Prevalence data are highly variable, but it is estimated that 6-12% of the general population may have it. It is much more frequent in men with type 2 diabetes, affecting one third of them.

What is the relationship between male hypogonadism and type 2 diabetes?

This relationship is demonstrated by different studies which, in addition, highlight the influence of cardiovascular problems.
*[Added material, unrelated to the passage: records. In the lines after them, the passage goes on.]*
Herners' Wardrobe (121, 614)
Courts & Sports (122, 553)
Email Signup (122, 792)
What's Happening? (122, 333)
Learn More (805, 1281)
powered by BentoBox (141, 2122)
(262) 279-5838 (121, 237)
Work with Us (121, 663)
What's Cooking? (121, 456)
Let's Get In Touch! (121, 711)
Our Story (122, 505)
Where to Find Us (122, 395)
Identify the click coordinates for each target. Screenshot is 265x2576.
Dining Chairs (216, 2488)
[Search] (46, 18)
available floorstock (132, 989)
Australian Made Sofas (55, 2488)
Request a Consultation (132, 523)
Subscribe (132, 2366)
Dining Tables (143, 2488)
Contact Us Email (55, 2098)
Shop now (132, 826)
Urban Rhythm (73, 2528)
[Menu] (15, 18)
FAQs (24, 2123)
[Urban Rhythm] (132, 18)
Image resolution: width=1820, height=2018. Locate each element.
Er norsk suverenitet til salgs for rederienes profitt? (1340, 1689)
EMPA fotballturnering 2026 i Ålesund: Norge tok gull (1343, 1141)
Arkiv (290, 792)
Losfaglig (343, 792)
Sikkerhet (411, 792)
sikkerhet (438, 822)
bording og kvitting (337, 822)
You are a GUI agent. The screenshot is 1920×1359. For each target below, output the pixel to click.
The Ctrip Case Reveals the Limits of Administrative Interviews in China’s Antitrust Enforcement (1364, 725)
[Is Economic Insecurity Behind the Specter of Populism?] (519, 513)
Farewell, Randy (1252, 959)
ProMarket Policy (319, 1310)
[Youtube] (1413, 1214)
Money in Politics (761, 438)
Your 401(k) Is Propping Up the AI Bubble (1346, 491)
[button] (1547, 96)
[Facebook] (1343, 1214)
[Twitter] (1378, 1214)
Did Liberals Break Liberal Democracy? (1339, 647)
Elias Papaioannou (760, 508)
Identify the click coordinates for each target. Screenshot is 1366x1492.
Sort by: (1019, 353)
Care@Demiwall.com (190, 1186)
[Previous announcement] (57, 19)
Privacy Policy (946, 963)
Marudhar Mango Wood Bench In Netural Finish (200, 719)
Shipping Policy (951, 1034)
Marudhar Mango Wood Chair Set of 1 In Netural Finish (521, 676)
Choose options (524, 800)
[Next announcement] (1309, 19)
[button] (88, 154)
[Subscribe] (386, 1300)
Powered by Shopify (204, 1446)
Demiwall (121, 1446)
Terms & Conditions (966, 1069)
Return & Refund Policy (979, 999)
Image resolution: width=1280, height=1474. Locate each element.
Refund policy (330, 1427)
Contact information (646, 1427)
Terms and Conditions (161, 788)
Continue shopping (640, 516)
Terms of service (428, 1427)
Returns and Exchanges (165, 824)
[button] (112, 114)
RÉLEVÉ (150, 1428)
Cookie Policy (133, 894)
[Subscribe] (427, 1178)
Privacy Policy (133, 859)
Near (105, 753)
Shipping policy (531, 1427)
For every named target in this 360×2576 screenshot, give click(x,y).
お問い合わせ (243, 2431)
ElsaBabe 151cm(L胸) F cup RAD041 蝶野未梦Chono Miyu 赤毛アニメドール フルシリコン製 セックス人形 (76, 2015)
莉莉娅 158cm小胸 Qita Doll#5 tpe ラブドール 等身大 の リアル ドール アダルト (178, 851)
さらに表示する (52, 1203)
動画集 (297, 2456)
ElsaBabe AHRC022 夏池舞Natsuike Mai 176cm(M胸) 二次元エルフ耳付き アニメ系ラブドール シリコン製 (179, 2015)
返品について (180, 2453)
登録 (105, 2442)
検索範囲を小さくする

Given that the diabetic population has a higher prevalence of cardiovascular disease (one of the leading causes of death), early detection of this syndrome makes it possible to address other risk factors for its prevention.

The association of hypogonadism with cardiovascular risk could explain the mortality rates observed in patients with this syndrome (68%) compared to men with normal testosterone levels, but larger studies would be necessary to analyze and demonstrate this relationship.

What are the symptoms of male hypogonadism?

In addition to being part of preventive measures for cardiovascular health, testosterone deficiency can lead to other quality of life issues and should therefore be considered an important facet of diabetic patient care:

  • Testosterone deficiency syndrome often decreases sexual desire and the quality of erections.
  • It could also negatively influence various facets related to quality of life and, above all, the patients’ mood.
  • Affected individuals also exhibit decreased energy, irritability, depressed mood and decreased cognitive function, as well as poorer sleep quality.
  • Decreased lean body mass, increased visceral fat and reduced muscle mass and strength, as well as hair and skin thickness, are other signs that may hide a diagnosis of hypogonadism.
  • Hypogonadism is not the same as erectile dysfunction, although it may be behind the latter. For this reason, it is important that men with symptoms report it to their specialist.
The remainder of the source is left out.